-------- EXERCISE MATERIAL --------
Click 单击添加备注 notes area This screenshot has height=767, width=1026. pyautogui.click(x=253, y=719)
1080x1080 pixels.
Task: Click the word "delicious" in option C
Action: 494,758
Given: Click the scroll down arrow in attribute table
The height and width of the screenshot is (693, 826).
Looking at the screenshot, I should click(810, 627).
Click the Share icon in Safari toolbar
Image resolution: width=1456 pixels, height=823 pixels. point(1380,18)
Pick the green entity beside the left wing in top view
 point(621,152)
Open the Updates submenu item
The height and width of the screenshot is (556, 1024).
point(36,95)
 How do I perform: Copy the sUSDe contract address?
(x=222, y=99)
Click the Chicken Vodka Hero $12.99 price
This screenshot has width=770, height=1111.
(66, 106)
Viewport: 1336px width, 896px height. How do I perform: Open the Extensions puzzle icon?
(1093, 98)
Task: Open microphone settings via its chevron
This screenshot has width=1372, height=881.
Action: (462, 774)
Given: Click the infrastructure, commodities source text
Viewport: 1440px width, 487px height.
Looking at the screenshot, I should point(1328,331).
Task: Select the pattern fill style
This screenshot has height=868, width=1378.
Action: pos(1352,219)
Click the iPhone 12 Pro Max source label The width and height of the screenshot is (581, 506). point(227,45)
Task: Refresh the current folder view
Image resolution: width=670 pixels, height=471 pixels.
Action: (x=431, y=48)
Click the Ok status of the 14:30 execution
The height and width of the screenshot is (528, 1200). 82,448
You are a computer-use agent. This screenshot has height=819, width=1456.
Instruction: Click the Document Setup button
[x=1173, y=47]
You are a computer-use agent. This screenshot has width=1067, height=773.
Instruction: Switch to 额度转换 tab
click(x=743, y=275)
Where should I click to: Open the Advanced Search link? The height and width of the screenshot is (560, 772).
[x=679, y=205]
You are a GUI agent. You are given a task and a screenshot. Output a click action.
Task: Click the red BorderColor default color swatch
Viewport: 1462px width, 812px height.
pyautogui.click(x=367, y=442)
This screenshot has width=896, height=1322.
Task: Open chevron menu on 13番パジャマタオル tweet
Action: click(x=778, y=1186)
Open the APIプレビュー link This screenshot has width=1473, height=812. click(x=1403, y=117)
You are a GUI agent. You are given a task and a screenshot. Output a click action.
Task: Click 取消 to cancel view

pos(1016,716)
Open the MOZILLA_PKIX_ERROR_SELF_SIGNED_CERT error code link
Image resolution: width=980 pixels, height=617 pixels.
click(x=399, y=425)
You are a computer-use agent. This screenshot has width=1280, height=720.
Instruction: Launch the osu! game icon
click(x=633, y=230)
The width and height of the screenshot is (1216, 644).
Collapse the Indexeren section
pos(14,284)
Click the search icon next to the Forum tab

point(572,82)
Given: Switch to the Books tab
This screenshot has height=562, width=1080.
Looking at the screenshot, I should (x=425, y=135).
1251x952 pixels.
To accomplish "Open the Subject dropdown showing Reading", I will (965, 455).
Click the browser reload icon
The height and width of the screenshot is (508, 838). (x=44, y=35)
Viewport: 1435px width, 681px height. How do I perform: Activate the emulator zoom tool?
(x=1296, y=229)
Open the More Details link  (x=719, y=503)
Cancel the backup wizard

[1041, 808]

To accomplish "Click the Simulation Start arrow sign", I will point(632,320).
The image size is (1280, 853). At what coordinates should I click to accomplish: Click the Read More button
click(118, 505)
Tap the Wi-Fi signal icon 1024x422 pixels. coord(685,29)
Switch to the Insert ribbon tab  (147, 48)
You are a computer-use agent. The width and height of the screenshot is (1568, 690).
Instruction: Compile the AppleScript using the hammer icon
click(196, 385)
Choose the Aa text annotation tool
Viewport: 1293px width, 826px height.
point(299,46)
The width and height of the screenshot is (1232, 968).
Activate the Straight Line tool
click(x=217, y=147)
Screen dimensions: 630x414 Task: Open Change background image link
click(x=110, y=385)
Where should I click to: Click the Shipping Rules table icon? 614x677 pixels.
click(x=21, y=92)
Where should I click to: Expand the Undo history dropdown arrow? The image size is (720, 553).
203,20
--------
Output every line of the items above, from the line that contains "Where should I click to: Open" down to the line that contains "point(572,82)", both included, as a Markdown table with the columns Row and Line. Number each row and leave out blank lines.

## TASK RESPONSE
| Row | Line |
|---|---|
| 1 | Where should I click to: Open the Advanced Search link? The height and width of the screenshot is (560, 772). |
| 2 | [x=679, y=205] |
| 3 | You are a GUI agent. You are given a task and a screenshot. Output a click action. |
| 4 | Task: Click the red BorderColor default color swatch |
| 5 | Viewport: 1462px width, 812px height. |
| 6 | pyautogui.click(x=367, y=442) |
| 7 | This screenshot has width=896, height=1322. |
| 8 | Task: Open chevron menu on 13番パジャマタオル tweet |
| 9 | Action: click(x=778, y=1186) |
| 10 | Open the APIプレビュー link This screenshot has width=1473, height=812. click(x=1403, y=117) |
| 11 | You are a GUI agent. You are given a task and a screenshot. Output a click action. |
| 12 | Task: Click 取消 to cancel view |
| 13 | pos(1016,716) |
| 14 | Open the MOZILLA_PKIX_ERROR_SELF_SIGNED_CERT error code link |
| 15 | Image resolution: width=980 pixels, height=617 pixels. |
| 16 | click(x=399, y=425) |
| 17 | You are a computer-use agent. This screenshot has width=1280, height=720. |
| 18 | Instruction: Launch the osu! game icon |
| 19 | click(x=633, y=230) |
| 20 | The width and height of the screenshot is (1216, 644). |
| 21 | Collapse the Indexeren section |
| 22 | pos(14,284) |
| 23 | Click the search icon next to the Forum tab |
| 24 | point(572,82) |